I broke up this question into two different parts for easier answering:
What do you feel are the roots of your submission? Do you think it has something to do with childhood?
This is a question that I asked myself not so long ago. I have put a great deal of thought into it. I think the ultimate roots of my submission are actually a part of my nature, to my inner core. I think it is just a piece of the puzzle that makes up me. I think there are certain things in the way that I grew up that fed my submissive nature though. I had a wonderful childhood. I grew up in a very stable family and had what would probably be considered a “normal” life. I was a very well behaved child/young adult. I rarely got into any trouble with my parents. In my conscious memory, I can count on one hand how many times I needed any real punishment while growing up. The words “I’m very disappointed in you” were enough to completely break my heart and correct any certain behavior. Even through my teenage years, this was worse than any punishment I could have received. I have always been a “people-pleaser” type of person even from a very early age.
I only recently discovered that the feelings I had were submissive type feelings. I had posted in an earlier entry that it had gotten me into some trouble even before I knew I was submissive. As I grew older, I started becoming attracted to men with what I perceived to be a “dominant” attitude. There were two relationships to note. One was with a married man. He was no inherently dominant per se, but he did have a “male pride” type thing going on that I confused with being a dominant attitude. Needless to say, that did not work out at all. Our relationship slowly deteriorated (there were other reasons for this as well but I will leave those details out). As that relationship ended I started a new one with a person who was not who I thought. He was outwardly dominant and of course I was attracted to that. I didn’t realize that it was uncontrolled dominance, but I wouldn’t have really known the difference back then. I was warned off from him by his sister (who still remains a good friend of mine to this day) but I stupidly didn’t listen. This was the relationship that changed my life forever. About 2 months after we started dating I found out I was pregnant. That was where everything went to hell. He started to get more angry and domineering. Everything that he said was threatening. That’s where the verbal and emotional abuse started. It didn’t take me very long to realize that there was something wrong with his behavior. None of it was out of real love for me. My daughter was born and things were quieter for a while, but that didn’t last too long. There were many things that were done and said in front of her that I really wish had not happened.

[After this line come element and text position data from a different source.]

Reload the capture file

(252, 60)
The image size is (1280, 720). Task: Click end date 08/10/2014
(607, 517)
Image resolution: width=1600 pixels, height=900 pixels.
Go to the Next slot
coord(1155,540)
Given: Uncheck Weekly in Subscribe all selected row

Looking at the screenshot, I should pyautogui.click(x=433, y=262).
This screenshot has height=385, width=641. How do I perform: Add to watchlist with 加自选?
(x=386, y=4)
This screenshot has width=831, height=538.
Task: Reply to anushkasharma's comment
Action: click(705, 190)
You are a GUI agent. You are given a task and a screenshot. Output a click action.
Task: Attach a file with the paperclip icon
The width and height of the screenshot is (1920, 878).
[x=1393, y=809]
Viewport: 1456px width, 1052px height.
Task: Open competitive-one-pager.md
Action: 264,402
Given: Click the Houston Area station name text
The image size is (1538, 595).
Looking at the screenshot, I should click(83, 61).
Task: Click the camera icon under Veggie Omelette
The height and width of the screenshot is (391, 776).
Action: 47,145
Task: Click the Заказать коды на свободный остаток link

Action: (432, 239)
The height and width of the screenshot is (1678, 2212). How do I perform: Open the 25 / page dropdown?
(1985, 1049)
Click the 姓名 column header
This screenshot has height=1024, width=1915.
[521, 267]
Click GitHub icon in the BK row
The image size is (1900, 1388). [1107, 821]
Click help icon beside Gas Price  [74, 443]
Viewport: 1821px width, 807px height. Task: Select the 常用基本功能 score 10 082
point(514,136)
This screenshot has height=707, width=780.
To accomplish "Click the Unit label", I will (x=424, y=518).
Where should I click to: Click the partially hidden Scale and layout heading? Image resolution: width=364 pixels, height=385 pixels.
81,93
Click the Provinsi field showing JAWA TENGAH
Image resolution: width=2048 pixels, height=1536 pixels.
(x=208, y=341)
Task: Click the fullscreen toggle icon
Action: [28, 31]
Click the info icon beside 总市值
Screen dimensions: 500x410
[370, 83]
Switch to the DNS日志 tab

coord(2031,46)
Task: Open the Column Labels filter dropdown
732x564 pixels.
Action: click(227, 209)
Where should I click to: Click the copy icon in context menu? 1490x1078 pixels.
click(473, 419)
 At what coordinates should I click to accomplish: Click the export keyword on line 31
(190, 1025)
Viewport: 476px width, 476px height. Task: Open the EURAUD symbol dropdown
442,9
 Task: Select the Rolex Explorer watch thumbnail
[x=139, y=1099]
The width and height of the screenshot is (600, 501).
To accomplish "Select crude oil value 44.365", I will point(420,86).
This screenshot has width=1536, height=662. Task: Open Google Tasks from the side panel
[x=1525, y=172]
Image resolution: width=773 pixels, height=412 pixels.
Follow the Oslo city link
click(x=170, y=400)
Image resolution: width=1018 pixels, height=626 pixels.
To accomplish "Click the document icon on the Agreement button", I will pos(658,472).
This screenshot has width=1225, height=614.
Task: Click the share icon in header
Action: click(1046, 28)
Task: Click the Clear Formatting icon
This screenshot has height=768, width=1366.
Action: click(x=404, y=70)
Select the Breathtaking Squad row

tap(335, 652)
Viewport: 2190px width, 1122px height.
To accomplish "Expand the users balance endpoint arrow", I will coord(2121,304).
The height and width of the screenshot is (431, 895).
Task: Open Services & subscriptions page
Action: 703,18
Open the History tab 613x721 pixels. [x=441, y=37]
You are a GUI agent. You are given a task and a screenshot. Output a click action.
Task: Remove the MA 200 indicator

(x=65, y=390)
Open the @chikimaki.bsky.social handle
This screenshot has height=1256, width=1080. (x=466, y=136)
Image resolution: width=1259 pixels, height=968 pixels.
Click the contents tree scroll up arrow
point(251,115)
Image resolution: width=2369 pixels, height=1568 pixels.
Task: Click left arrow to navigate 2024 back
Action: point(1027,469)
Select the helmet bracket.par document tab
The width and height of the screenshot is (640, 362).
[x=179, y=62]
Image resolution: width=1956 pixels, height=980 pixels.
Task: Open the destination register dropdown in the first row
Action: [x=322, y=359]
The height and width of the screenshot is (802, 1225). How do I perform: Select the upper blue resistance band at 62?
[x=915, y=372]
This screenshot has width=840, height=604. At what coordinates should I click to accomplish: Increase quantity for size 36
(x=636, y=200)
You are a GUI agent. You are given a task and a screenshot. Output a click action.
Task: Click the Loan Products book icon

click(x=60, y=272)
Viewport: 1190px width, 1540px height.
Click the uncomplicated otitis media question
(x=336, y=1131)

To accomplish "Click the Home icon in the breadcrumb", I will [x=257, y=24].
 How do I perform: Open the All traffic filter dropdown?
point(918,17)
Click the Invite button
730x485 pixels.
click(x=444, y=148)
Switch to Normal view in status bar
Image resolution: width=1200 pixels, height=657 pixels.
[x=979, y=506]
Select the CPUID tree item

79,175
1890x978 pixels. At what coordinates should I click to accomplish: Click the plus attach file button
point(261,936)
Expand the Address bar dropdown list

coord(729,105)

I couldn’t take them back but with a lot of help from a friend I finally had the courage to do what I should have done when I found out I was pregnant. When A was 10 months old I finally left her birth father.
I only touch on this relationship because I am convinced that it was my unknown submissive nature and lack of knowledge about it that got me into that trouble in the first place. I didn’t judge his personality very well because I was blinded by the attraction to the “testosterone” fueled behavior. I do not believe that it is the root of my submissive self. I do not believe that it caused me to be submissive in any way. In fact, coming out of that relationship I had to take control of my own life again. I was a single parent and had to take care of everything on my own.
The story of my Husband and I could be a post all its own so maybe I will write that story on a different day. I will say that He is the only one that I have ever felt this strongly about submitting fully and completely to, the only man that truly deserves the gift of my submission.
Is it a relationship management tool as in the practice of domestic discipline? Is it a sexual thrill or something else?
The term relationship management tool implies to me that something needs to be fixed. My submission is not a cure for something going wrong in our relationship. I view my submission as a gift that I give to my Husband. It is not just something that is a tool to be pulled out when/if needed. I have the desire and need to submit to Him all the time, not just sometimes.
Sexual thrill? ABSOLUTELY. I am greatly turned on when He shows dominance. I dream constantly about it. It is very much a sexual thrill for me. However, there is so much more to my submission that just sexual. I love the feeling of pleasing my Husband (“That’s my girl” or “Good girl” are my very favorite phrases). When I feel submissive I feel like everything in my own private world is right. My submission is a thing that I love to give to my Husband in or out of the sexual context.